■ TASKS TO COMPLETE ■
[a] Answer these questions about the SGX attestation thread:
(i) What does Surenthar say he means by "Attestation"?
(ii) What does Zhicong say can be sealed for future use after attestation?
(iii) Through what would the end users in the last message attest the enclave?
[b] Please rewrite the part of the SGX attestation thread that opens with the words containing "Moreover, I skimmed" and closes with "in the future?", changing "skimmed through" to "read through".

Hi, Surenthar

Thank you!

If the enclave is first launched in machine A, it sends the quote to user and user stores it. When the enclave is launched in machine B, previous quote is invalid. Is connecting to IAS necessary again in this situation?

Is it possible that Intel allows so many end users to use IAS?

Is it possible that Intel allows some other companies to do the IAS work?

Hi Surenthar,

There seems to be a bit inconsistency in this thread.

You mentioned "The attestation can be stored in local disk for offline use using Sealing key". So, the attestation is stored on the SGX machine, otherwise there is no sealing key.

But then you acknowledged Gu's description that "If the enclave is first launched in machine A, it sends the quote to user and user stores it." Here 'user' is not the SGX machine, right?

I am confused here. Maybe I misunderstand somewhere? Could you specify who stores the attestation?

Moreover, I skimmed through most of Intel documentations about SGX, and never found a statement about storing attestation for future use (I only know that you can seal the secret for future use after attestation.)   Could you give a brief description about how the stored attestation will be used again in the future?

Many thanks,

Zhicong

Hi,

You mentioned "The attestation can be stored in local disk for offline use using Sealing key". So, the attestation is stored on the SGX machine, otherwise there is no sealing key.

               Here i am referring Attestation as the secret data (in the form of Encrypted)  received from IAS and stored for future use(Sealing Process).

But then you acknowledged Gu's description that "If the enclave is first launched in machine A, it sends the quote to user and user stores it." Here 'user' is not the SGX machine, right?

               If the enclave is first launched in machine A, it connecting to IAS and get the secret data and stored it (SGX Machine). when the enclave is launched in machine B, there is no “previous quote” unless the enclave has attested before.  

Please refer the below blog for more information

https://software.intel.com/en-us/blogs/2016/05/04/introduction-to-intel-sgx-sealing

https://software.intel.com/en-us/attestation-sealing-with-software-guard-extensions

-Surenthar

Hi Selvaraj,

My question is: is it possible that Intel allows many end users/clients with out enclave to use IAS? That means if I set up a application with enclave, and expose to many end users on web browser or client app. Is it possible to let end users who using web browser or client app to attest my enclave and verify with IAS?

■ SUPPLIED DATA ■
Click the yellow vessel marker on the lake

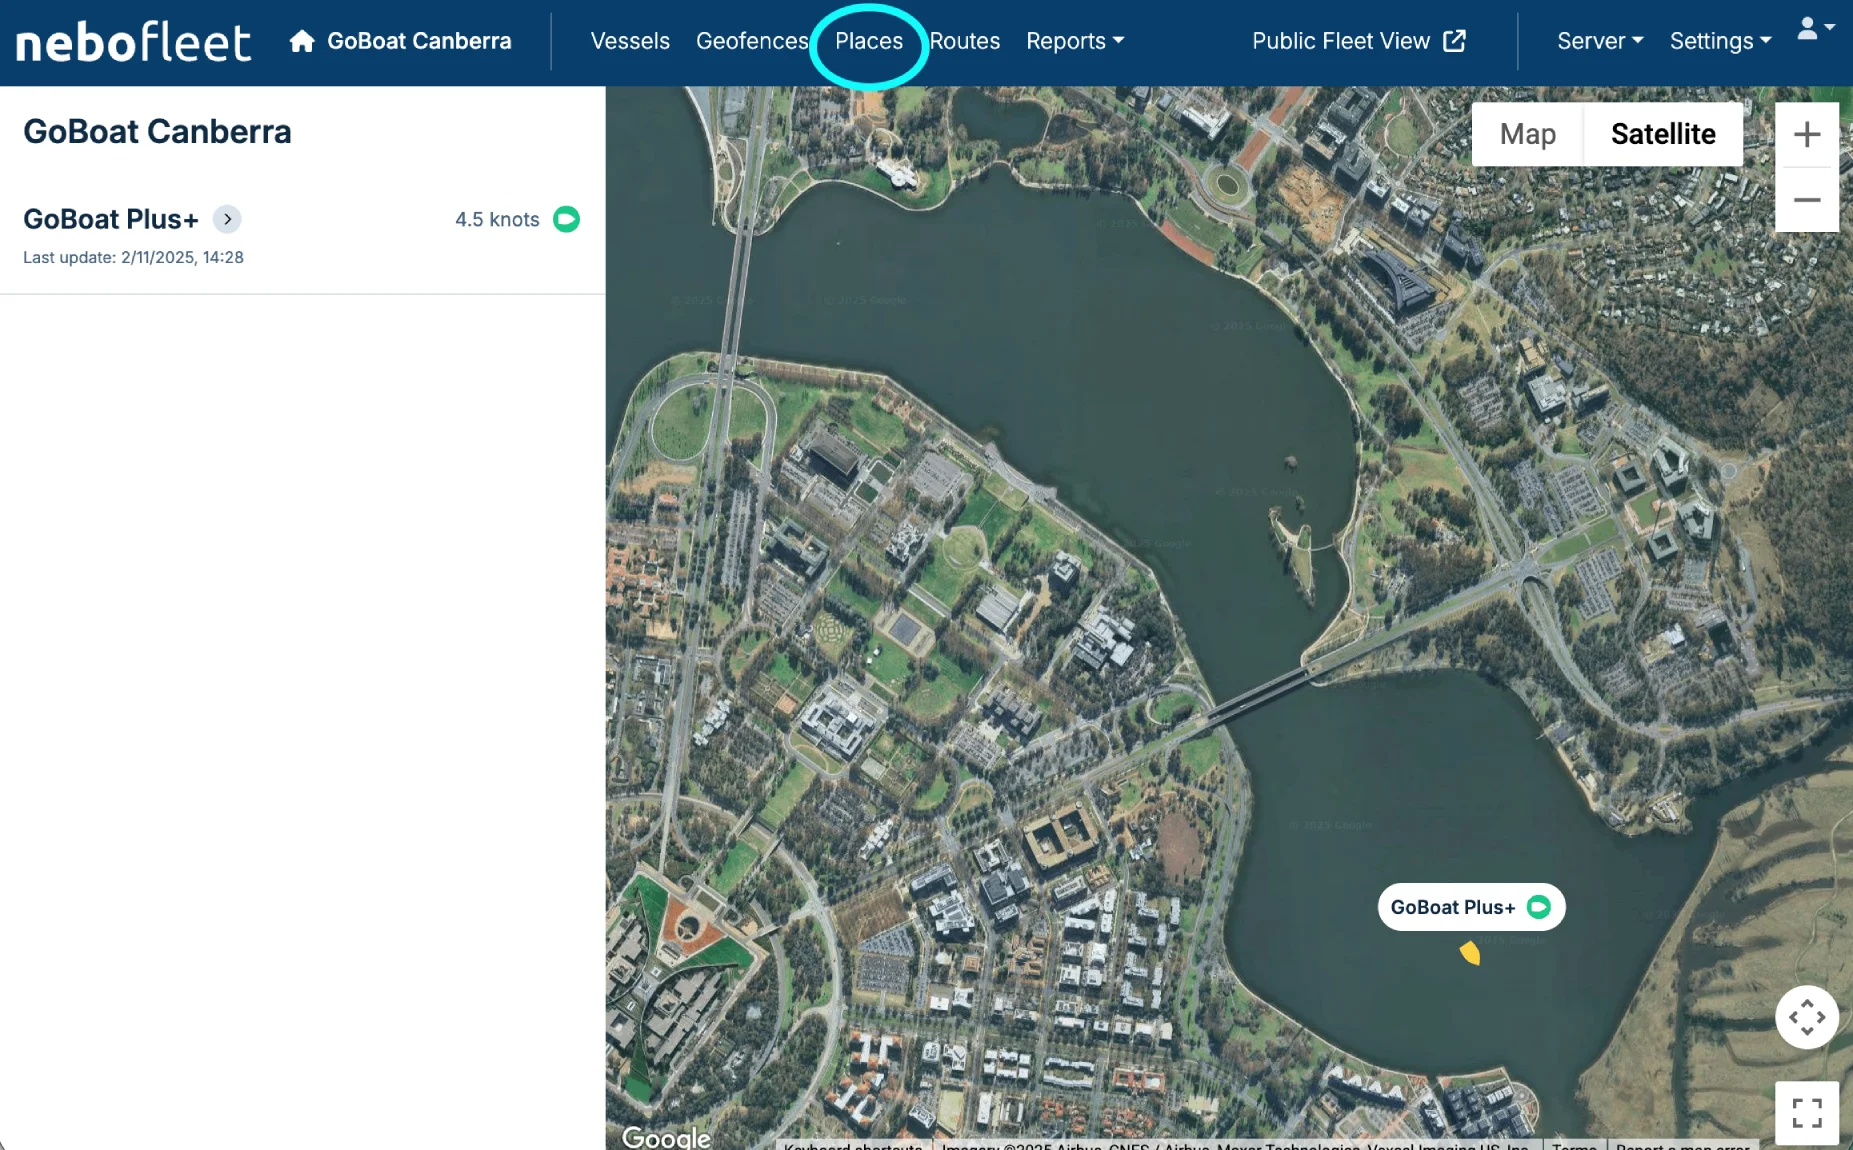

■ RESPONSES ■
[a]
(i) The secret data, in encrypted form, received from IAS and stored for future use (the Sealing Process).
(ii) The secret.
(iii) A web browser or client app.

[b]
Moreover, I read through most of Intel documentations about SGX, and never found a statement about storing attestation for future use (I only know that you can seal the secret for future use after attestation.)   Could you give a brief description about how the stored attestation will be used again in the future?